A senior Metropolitan Police officer has claimed that editors could be arrested for carrying sex industry adverts in their newspapers, according to a report today.
The Croydon Guardian splashed this morning with a front page – headed ‘Dirty Money’– which reported vice-officer Detective Inspector Kevin Hyland saying the police were willing to charge editors and publishers with aiding and abetting sex trafficking and money laundering.
The south London weekly said the move came as part of the Met’s campaign against sex trafficking.
Press Gazette understands that arresting editors, while a possibility, would be very much a last resort and the Met wanted to work with newspapers and industry body, the Newspaper Society, to stamp out the advertisements.
Matthew Knowles, assistant editor of the Croydon Guardian, told Press Gazette: “Chief reporter Kirsty Whalley has spent the best part of eight months doggedly chasing this story.
“She has cultivated great contacts within the vice unit and the anti-trafficking charities allowing her to put together an exclusive about a change which will have a big impact on the trafficking of women in UK. It will clearly also have major implications for newspaper groups.”
The Croydon Guardian’s story highlighted how the Met’s operation follows sustained lobbying by charity Croydon Community Against Trafficking (CCAT), which protests about trafficked women working in illegal massage parlours.
Knowles added: “Kirsty was contacted by a woman who had been beaten, raped and tortured after getting trafficked across to the UK on the false promise of a job.

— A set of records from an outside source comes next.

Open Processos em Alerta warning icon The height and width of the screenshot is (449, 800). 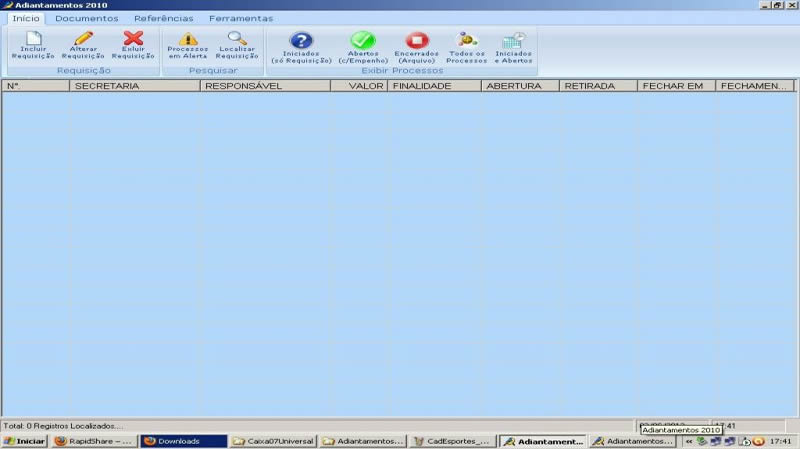click(188, 40)
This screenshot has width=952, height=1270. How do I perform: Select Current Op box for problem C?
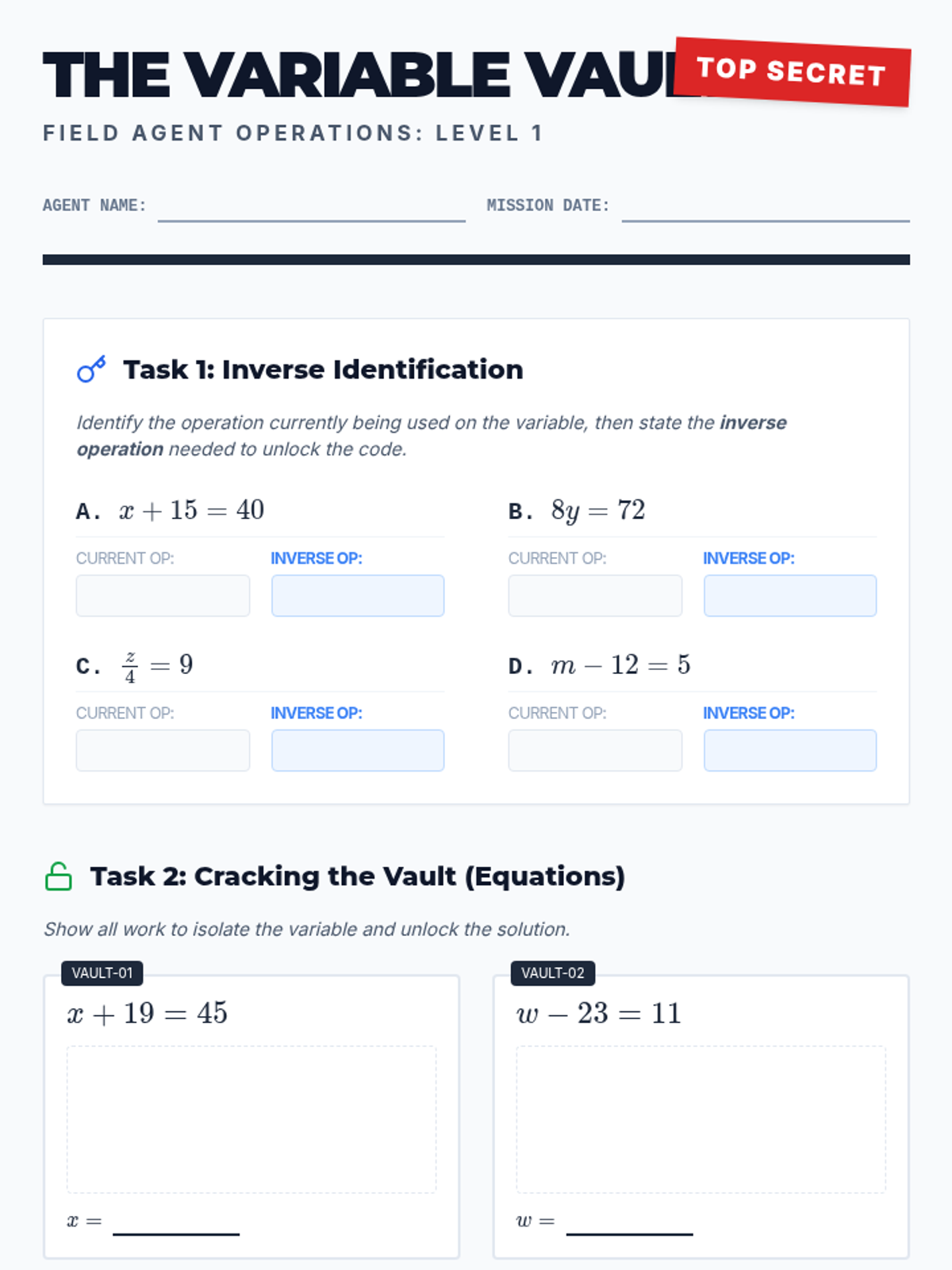coord(163,750)
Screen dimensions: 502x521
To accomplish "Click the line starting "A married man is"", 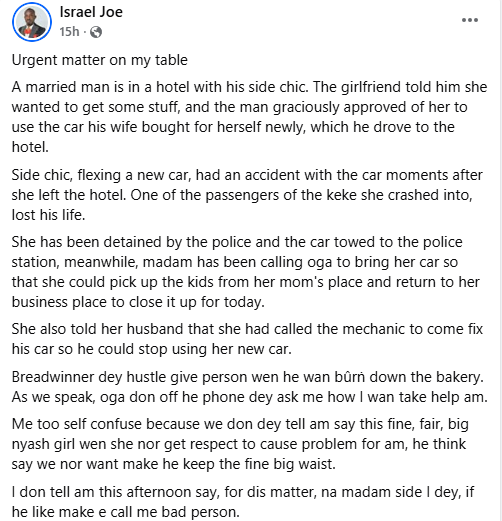I will coord(249,87).
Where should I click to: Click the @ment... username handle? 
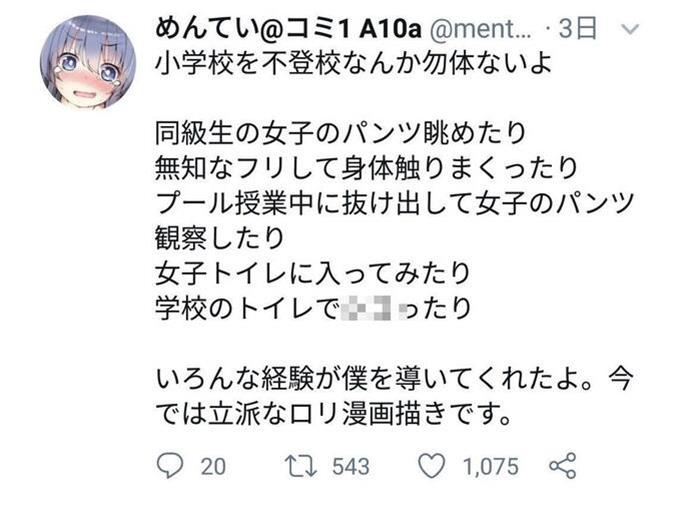pyautogui.click(x=480, y=29)
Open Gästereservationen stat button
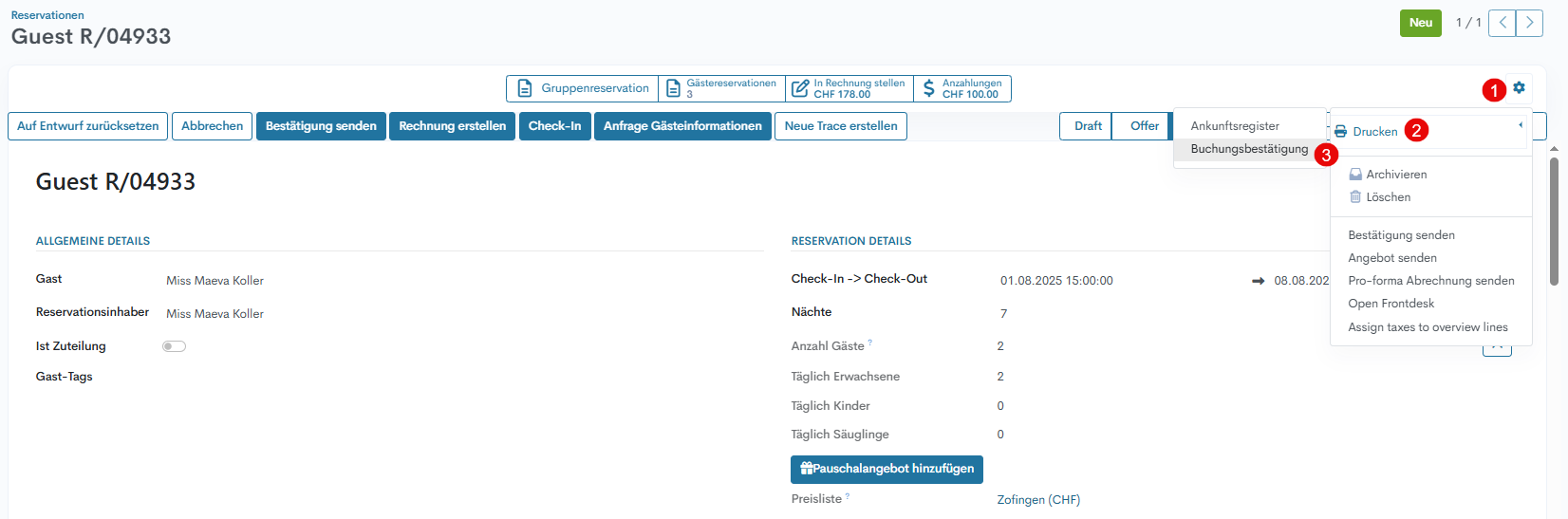 721,88
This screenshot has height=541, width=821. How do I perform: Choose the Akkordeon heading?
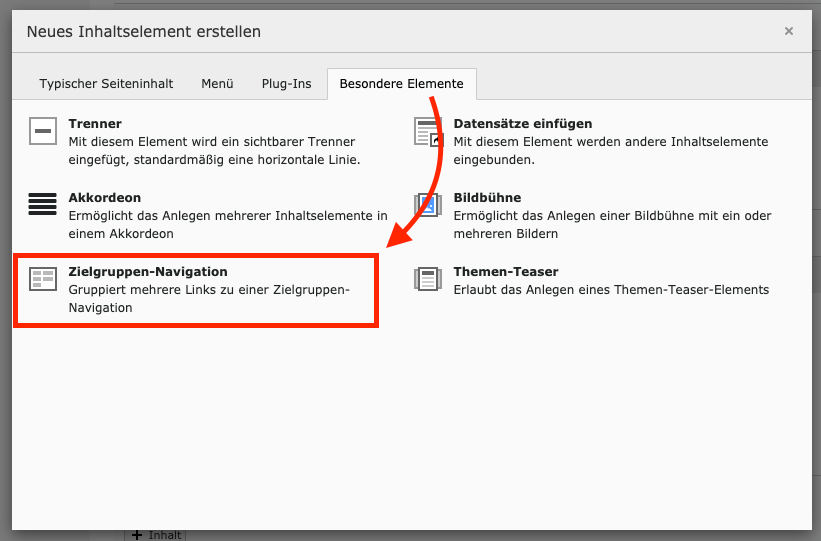tap(105, 198)
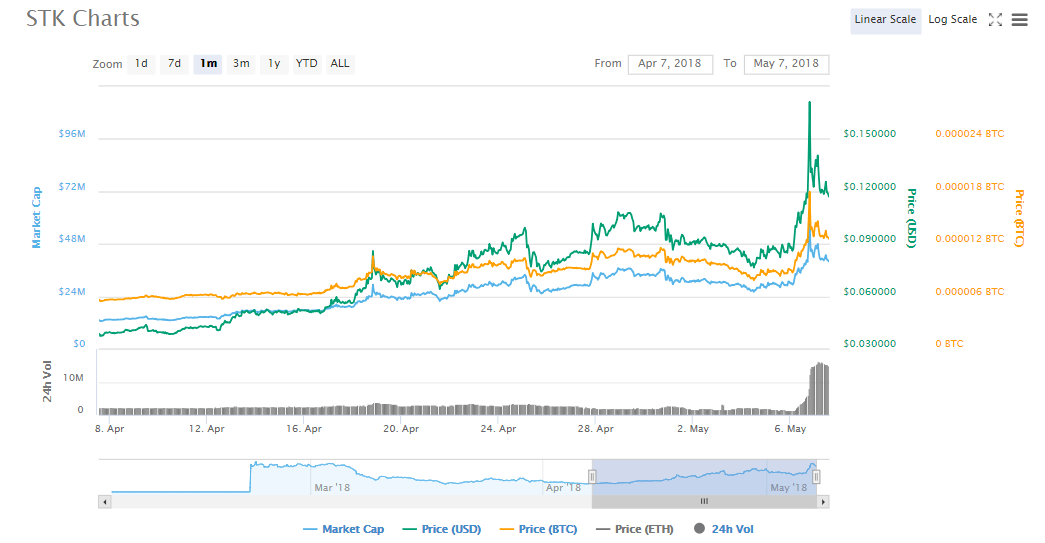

“She had read earlier stories Kirsty had written about sex trafficking in Croydon and wanted contact details of someone who could help. Kirsty befriended the woman and over a series of emails gained her trust.

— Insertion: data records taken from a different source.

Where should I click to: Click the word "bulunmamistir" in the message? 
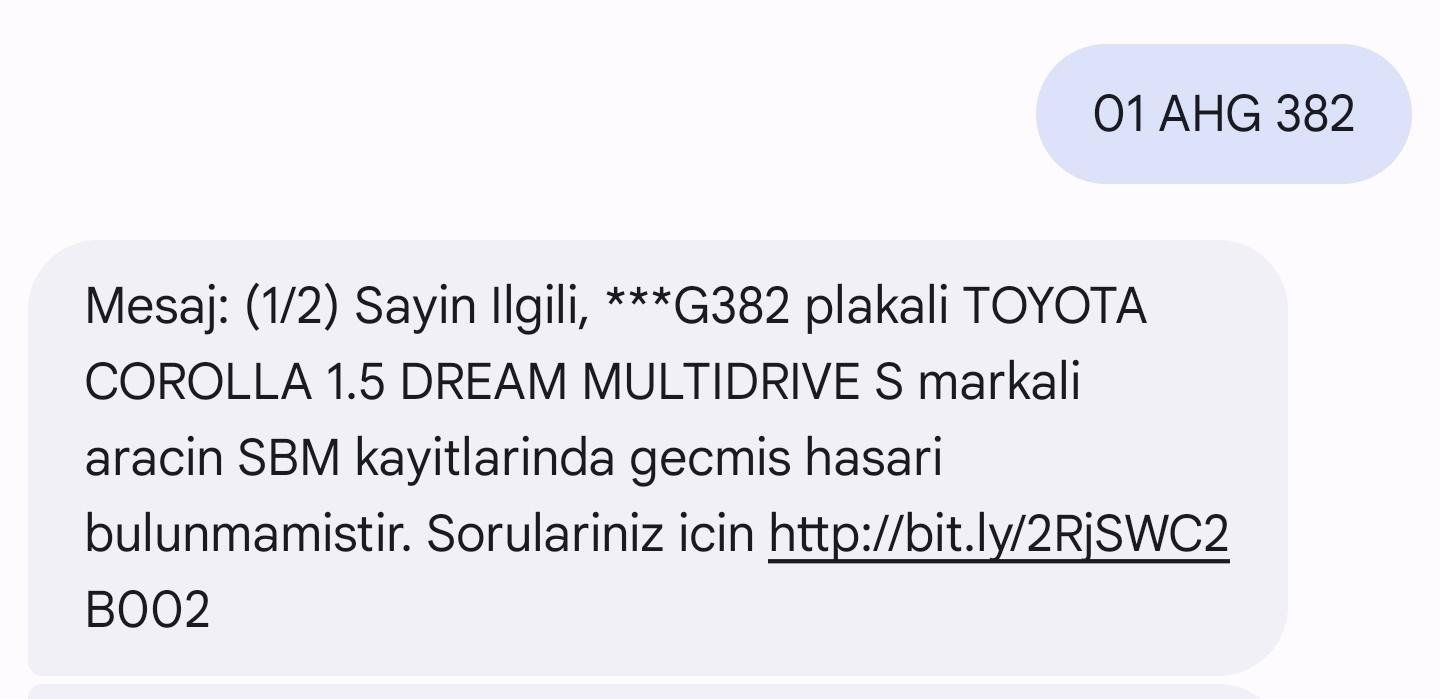coord(247,535)
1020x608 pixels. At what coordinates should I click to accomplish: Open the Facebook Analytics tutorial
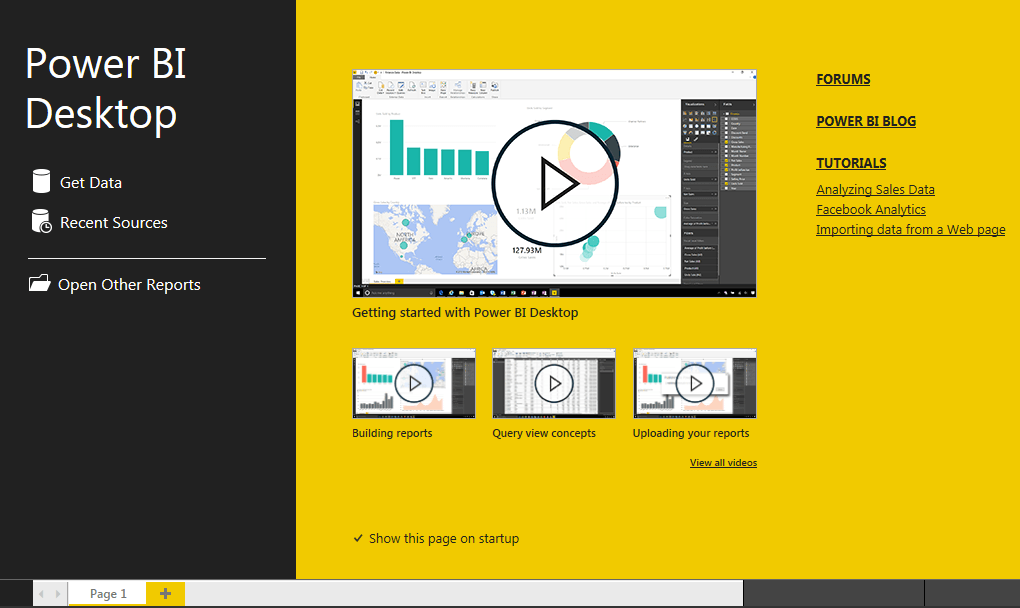click(x=871, y=209)
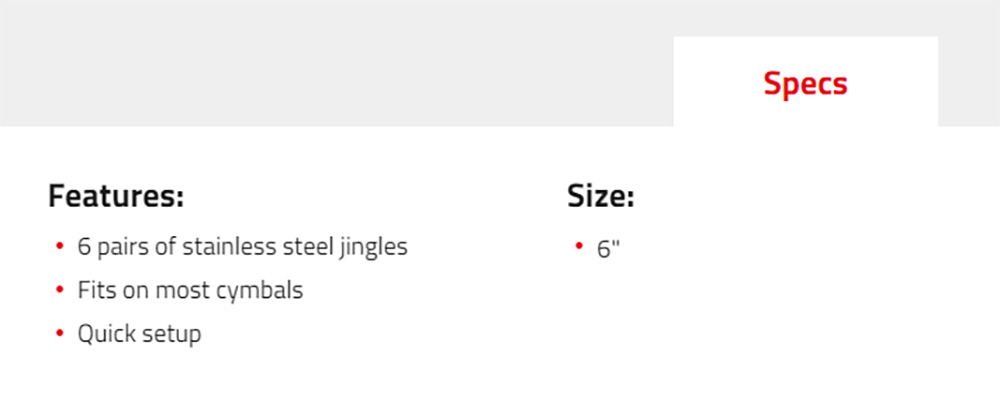Click the gray tab bar left of Specs
The height and width of the screenshot is (415, 1000).
[x=337, y=64]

“DI Kevin Hyland of the Met’s vice unit took up the woman’s case and Kirsty followed this up with a series of meetings about his initiatives to tackle sex trafficking as he was thrilled about the position our newspaper group had taken over the sex ads issue.
“Kirsty worked closely with DI Hyland to prepare this week’s story which has involved long and sometimes fraught negotiations to get to this stage.
“The Croydon Guardian has been working closely with CCAT for a number of years and Kirsty has written extensively about the trade in the borough.”
The Croydon Guardian’s parent company, Newsquest, banned its papers from carrying advertising from sex establishments in 2008.
However the paper’s local rival, the Croydon Advertiser, has come under fire recently for continuing to carry sex ads in its pages.
In August, local pressure groups criticised the Advertiser for running a front-page story exposing an illegal brothel which happened to advertise in its own pages.
The Met told Press Gazette its Human Exploitation and Organised Crime Command unit was responsible for tackling trafficking and prostitution in London.
“In many of these investigations the organised criminal networks have sought to advertise through local newspapers or advertising journals,” the Met said.
“It is important that everyone plays their part in trying to reduce the opportunity of criminal networks to continue their illegal activities and their exploitation of vulnerable people through advertising sexual services.
“The MPS has been working with the media for some time to tackle this and continues to do so.”